ByteDance's StoryMem gives AI video models a memory so characters stop shapeshifting between scenes
Key Points
- Researchers from ByteDance and Nanyang Technological University have developed StoryMem, a system designed to maintain visual consistency in AI-generated videos across multiple scenes.
- The system works by storing key frames in a memory bank, which then serves as a reference point when generating new scenes, ensuring characters and objects remain visually coherent throughout.
- In benchmark tests, StoryMem outperformed the basic model by 28.7 percent and surpassed the previous state of the art by 9.4 percent.
A team from ByteDance and Nanyang Technological University has developed a system that keeps AI-generated videos consistent across multiple scenes. The approach stores key frames from previously generated scenes and uses them as references for new ones.
Current AI video models like Sora, Kling, and Veo deliver impressive results for individual clips lasting a few seconds. But combining multiple scenes into a coherent story reveals a fundamental problem: characters change appearance from scene to scene, environments look inconsistent, and visual details drift.
According to the researchers, previous solutions ran into a dilemma. Processing all scenes together in one model causes compute costs to skyrocket. Generating each scene separately and merging them loses consistency between sections.
The StoryMem system takes a third approach. It stores selected key frames in a memory bank during generation and references them for each new scene. This gives the model a record of what characters and environments looked like earlier in the story.

Smart selection keeps memory manageable
Instead of storing every generated frame, an algorithm picks visually significant images by analyzing content and identifying semantically distinct frames. A second filter checks technical quality and throws out blurry or noisy images.
The memory bank uses a hybrid system. Early key images stay as long-term references, while more recent images rotate through a sliding window. This keeps memory size in check without losing important visual information from the beginning of the story.

When generating a new scene, the stored images feed into the model alongside the video being created.

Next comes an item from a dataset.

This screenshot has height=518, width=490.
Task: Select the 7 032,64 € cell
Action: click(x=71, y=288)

A special position encoding called RoPE (Rotary Position Embedding) ensures the model interprets memory frames as preceding events. The researchers assign negative time indices to stored images so the model treats them as past events.

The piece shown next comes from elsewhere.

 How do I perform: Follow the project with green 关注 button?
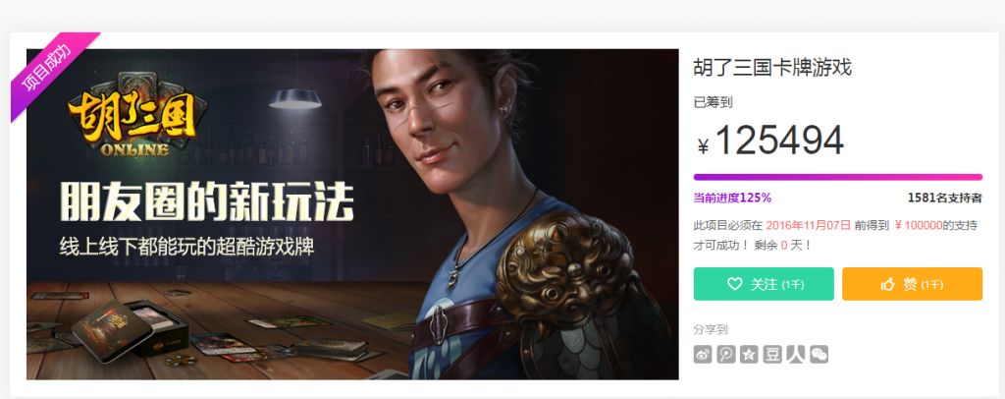tap(764, 284)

Adaptive keyframe extraction with semantic deduplication
A practical advantage of the approach is reduced training effort. Competing methods require training on long, continuous video sequences, which are rarely available in high quality. StoryMem works with a LoRA adaptation (Low-Rank Adaptation) of Alibaba's existing open-source model Wan2.2-I2V.
The team trained on 400,000 short clips, each five seconds long. They grouped the clips by visual similarity so the model learned to generate consistent sequels from related images. The extension adds only about 0.7 billion parameters to the 14 billion parameter model.

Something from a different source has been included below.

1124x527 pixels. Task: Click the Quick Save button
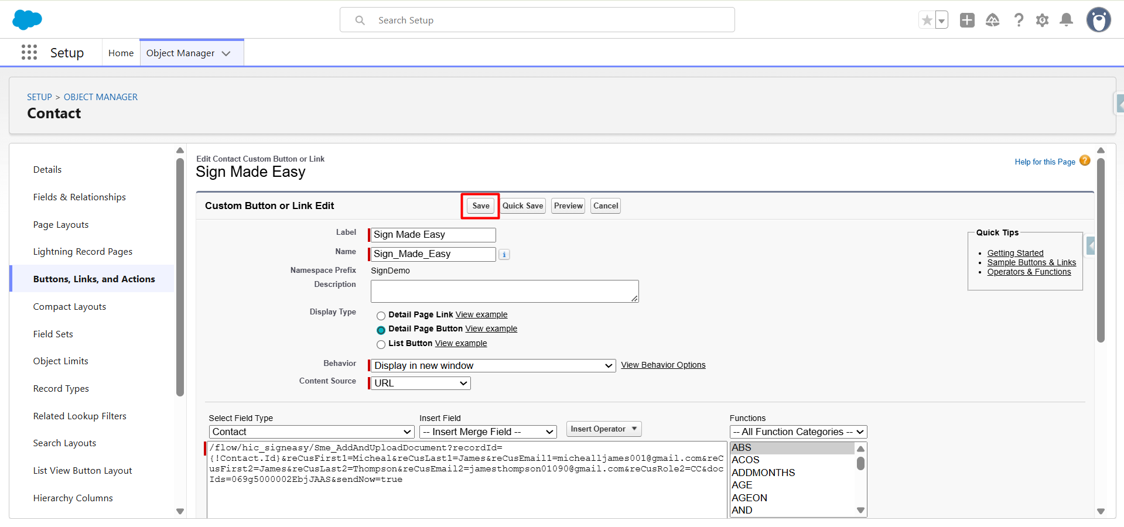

Benchmarks show major consistency gains
The researchers built their own benchmark called ST-Bench for evaluation. It includes 30 stories with 300 detailed scene instructions covering styles ranging from realistic scenarios to fairy tales.
According to the study, StoryMem shows significant improvements in cross-scene consistency. It performs 28.7 percent better than the unmodified base model and 9.4 percent better than HoloCine, which the researchers describe as the previous state of the art. StoryMem also achieved the highest aesthetics score among all consistency-optimized methods tested.
A user study backs up the quantitative results. Participants preferred StoryMem's output over all baselines in most evaluation categories.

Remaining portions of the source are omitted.